PASSAGE TO READ

In his most recent book, Faith in Freedom: Libertarian Principles and Psychiatric Practices, Szasz continues in this vein, charging that psychiatry, like economics, is less about science than it is about exerting political and moral control. In the first section, drawing largely on his previous writings, Szasz argues that libertarianism and psychiatry are fundamentally incompatible: "Among the forces that retard economic development (prosperity) and personal development (mental health) are political oppression, paternalistic social policies, and excessive interest in God and religion—and, from our present interest most importantly, 'helping' individuals capable of helping themselves and having a duty to do so."

It is clear that Szasz garners a specific audience: current and would-be libertarians. He has remained a prolific writer, even though many psychiatric journals refuse to publish his work, but Szasz, now in his mid-eighties, admits that modern psychiatry is not likely to be expunged in his lifetime: "Abolishing this abomination [psychiatry] is an idea whose time has, assuredly, not (yet) come." However, this brief concession is no resignation; it is meant to incite. The thrust of Faith in Freedom is the mandate, "Libertarians must either subscribe to the mythology of mental illness and the use of violence it justifies, or reject the psychiatric creed and repudiate the deprivations of liberty it justifies." A subtler theme, perhaps, is ensuring that there are others who will carry on his fight.

Szasz's critique turns, in the second part of the book, to libertarians who "support the psychiatric enterprise, either explicitly or by their silence"—in other words, those who don't agree with his view. Boldly titled "Profiles: Where Some Libertarians Went Wrong," this section includes profiles of John Stuart Mill, Bertrand Russell, Ayn Rand, and Friedrich von Hayek. Each of the 11 essays is part biography, part praise, but mostly criticism. Szasz lauds each of these individuals for espousing the virtue of individual liberty, but criticizes them for failing to condemn the vice of involuntary psychiatry. Those who remain silent on the subject are counted among those who endorse psychiatry, for "silence itself is a kind of speech."

INFORMATION SUPPLIED
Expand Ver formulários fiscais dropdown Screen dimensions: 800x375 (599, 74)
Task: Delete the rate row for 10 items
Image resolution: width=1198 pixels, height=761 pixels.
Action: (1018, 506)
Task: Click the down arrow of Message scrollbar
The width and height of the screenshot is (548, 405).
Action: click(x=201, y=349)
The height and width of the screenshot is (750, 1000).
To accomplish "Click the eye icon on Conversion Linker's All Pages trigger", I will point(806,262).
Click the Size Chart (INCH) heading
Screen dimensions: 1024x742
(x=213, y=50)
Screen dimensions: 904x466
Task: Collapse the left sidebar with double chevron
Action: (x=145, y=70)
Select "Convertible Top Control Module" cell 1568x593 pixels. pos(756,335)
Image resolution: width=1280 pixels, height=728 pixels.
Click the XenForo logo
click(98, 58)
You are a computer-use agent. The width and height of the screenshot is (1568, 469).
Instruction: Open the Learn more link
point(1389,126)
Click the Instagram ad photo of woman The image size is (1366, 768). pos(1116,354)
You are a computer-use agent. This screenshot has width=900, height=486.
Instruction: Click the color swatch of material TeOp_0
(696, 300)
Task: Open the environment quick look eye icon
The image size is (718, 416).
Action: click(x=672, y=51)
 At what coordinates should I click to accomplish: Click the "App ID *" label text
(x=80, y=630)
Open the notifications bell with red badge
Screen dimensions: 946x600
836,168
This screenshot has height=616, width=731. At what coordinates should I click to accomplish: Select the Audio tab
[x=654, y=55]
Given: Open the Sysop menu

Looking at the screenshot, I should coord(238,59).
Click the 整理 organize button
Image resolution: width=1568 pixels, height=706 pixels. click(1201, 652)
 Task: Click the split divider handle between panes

EXERCISES TO COMPLETE
**A.** What is the title of the second section of Szasz's Faith in Freedom, according to the passage about that book?
**B.** Please carry on the passage about Szasz's Faith in Freedom, picking up after its final sentence.

SOLVED PROBLEMS
**A.** "Profiles: Where Some Libertarians Went Wrong."

**B.**
Although the book is extensively researched and well referenced, many portions read like a Szasz primer, with footnotes to his previous work stamped across the pages. The consistency of Szasz's view proves to be one of his shortcomings. I was surprised when several psychiatrists with whom I was interviewing for a residency position asked whether I thought Szasz was even worth reading, suggesting that his criticisms had largely and adequately been answered. I think there are good reasons for reading Szasz. Psychiatry is afforded great power among the medical specialties, both to restrict freedom and to confer socially stigmatizing labels. Thus it seems essential that anyone entering the field carefully consider the ethics of such actions. In addition, Szasz's critique of psychiatry—which began in the 1950s—must be credited, at least in part, with our focus on discovering the biological basis of mental illness.

I also offer this simpler justification: Szasz's voice ought to continue to be heard, if for no other reason than that it is the dissenting one.

At the time of writing Mr. Christopher was a fourth-year medical student at the University of Massachusetts Medical School in Worcester.